------ SOURCE DATA
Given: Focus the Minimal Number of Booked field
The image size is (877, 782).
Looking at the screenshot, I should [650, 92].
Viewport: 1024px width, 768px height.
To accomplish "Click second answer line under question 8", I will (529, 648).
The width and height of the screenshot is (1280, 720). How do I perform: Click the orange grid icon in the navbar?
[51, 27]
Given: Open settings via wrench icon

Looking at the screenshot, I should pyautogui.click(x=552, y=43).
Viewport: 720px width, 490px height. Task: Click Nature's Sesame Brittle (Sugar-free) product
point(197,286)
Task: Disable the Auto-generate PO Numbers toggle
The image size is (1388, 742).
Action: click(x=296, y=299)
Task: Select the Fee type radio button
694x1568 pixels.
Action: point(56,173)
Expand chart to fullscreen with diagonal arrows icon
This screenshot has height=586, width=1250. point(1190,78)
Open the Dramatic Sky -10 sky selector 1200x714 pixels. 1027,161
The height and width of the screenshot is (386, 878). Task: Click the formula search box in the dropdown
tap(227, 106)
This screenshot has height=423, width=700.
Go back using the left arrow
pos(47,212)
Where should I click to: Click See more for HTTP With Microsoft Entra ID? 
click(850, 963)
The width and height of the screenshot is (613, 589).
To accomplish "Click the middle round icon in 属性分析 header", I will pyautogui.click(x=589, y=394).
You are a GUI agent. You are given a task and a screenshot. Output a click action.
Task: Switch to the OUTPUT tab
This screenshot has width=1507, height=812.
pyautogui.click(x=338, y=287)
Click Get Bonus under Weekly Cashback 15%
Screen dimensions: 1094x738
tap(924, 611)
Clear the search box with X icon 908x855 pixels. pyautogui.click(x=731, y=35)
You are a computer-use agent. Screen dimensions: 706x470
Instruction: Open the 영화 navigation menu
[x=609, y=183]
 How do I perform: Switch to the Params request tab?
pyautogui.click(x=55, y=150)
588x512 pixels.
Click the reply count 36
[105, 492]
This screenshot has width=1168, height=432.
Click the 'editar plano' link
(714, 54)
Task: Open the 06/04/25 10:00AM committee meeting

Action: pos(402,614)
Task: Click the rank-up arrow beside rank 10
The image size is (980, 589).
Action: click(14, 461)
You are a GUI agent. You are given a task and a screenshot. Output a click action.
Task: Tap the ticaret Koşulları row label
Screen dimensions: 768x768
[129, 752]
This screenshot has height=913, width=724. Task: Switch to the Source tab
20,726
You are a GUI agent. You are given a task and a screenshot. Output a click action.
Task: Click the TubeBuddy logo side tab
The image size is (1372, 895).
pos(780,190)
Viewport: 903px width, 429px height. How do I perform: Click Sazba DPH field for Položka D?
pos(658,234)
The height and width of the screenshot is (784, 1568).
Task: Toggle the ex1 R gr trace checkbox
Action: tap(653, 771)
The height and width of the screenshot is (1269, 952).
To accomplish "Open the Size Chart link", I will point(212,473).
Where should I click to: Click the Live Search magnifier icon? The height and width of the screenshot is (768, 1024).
------------
**TRY IT**
Reply with the complete data above, every character as it stands.

**TASK ANSWER**
Given: Focus the Minimal Number of Booked field
The image size is (877, 782).
Looking at the screenshot, I should [650, 92].
Viewport: 1024px width, 768px height.
To accomplish "Click second answer line under question 8", I will (529, 648).
The width and height of the screenshot is (1280, 720). How do I perform: Click the orange grid icon in the navbar?
[51, 27]
Given: Open settings via wrench icon

Looking at the screenshot, I should pyautogui.click(x=552, y=43).
Viewport: 720px width, 490px height. Task: Click Nature's Sesame Brittle (Sugar-free) product
point(197,286)
Task: Disable the Auto-generate PO Numbers toggle
The image size is (1388, 742).
Action: click(x=296, y=299)
Task: Select the Fee type radio button
694x1568 pixels.
Action: point(56,173)
Expand chart to fullscreen with diagonal arrows icon
This screenshot has height=586, width=1250. point(1190,78)
Open the Dramatic Sky -10 sky selector 1200x714 pixels. 1027,161
The height and width of the screenshot is (386, 878). Task: Click the formula search box in the dropdown
tap(227, 106)
This screenshot has height=423, width=700.
Go back using the left arrow
pos(47,212)
Where should I click to: Click See more for HTTP With Microsoft Entra ID? 
click(850, 963)
The width and height of the screenshot is (613, 589).
To accomplish "Click the middle round icon in 属性分析 header", I will pyautogui.click(x=589, y=394).
You are a GUI agent. You are given a task and a screenshot. Output a click action.
Task: Switch to the OUTPUT tab
This screenshot has width=1507, height=812.
pyautogui.click(x=338, y=287)
Click Get Bonus under Weekly Cashback 15%
Screen dimensions: 1094x738
tap(924, 611)
Clear the search box with X icon 908x855 pixels. pyautogui.click(x=731, y=35)
You are a computer-use agent. Screen dimensions: 706x470
Instruction: Open the 영화 navigation menu
[x=609, y=183]
 How do I perform: Switch to the Params request tab?
pyautogui.click(x=55, y=150)
588x512 pixels.
Click the reply count 36
[105, 492]
This screenshot has width=1168, height=432.
Click the 'editar plano' link
(714, 54)
Task: Open the 06/04/25 10:00AM committee meeting

Action: pos(402,614)
Task: Click the rank-up arrow beside rank 10
The image size is (980, 589).
Action: click(14, 461)
You are a GUI agent. You are given a task and a screenshot. Output a click action.
Task: Tap the ticaret Koşulları row label
Screen dimensions: 768x768
[129, 752]
This screenshot has height=913, width=724. Task: Switch to the Source tab
20,726
You are a GUI agent. You are given a task and a screenshot. Output a click action.
Task: Click the TubeBuddy logo side tab
The image size is (1372, 895).
pos(780,190)
Viewport: 903px width, 429px height. How do I perform: Click Sazba DPH field for Položka D?
pos(658,234)
The height and width of the screenshot is (784, 1568).
Task: Toggle the ex1 R gr trace checkbox
Action: tap(653, 771)
The height and width of the screenshot is (1269, 952).
To accomplish "Open the Size Chart link", I will point(212,473).
Where should I click to: Click the Live Search magnifier icon? The height and width of the screenshot is (768, 1024).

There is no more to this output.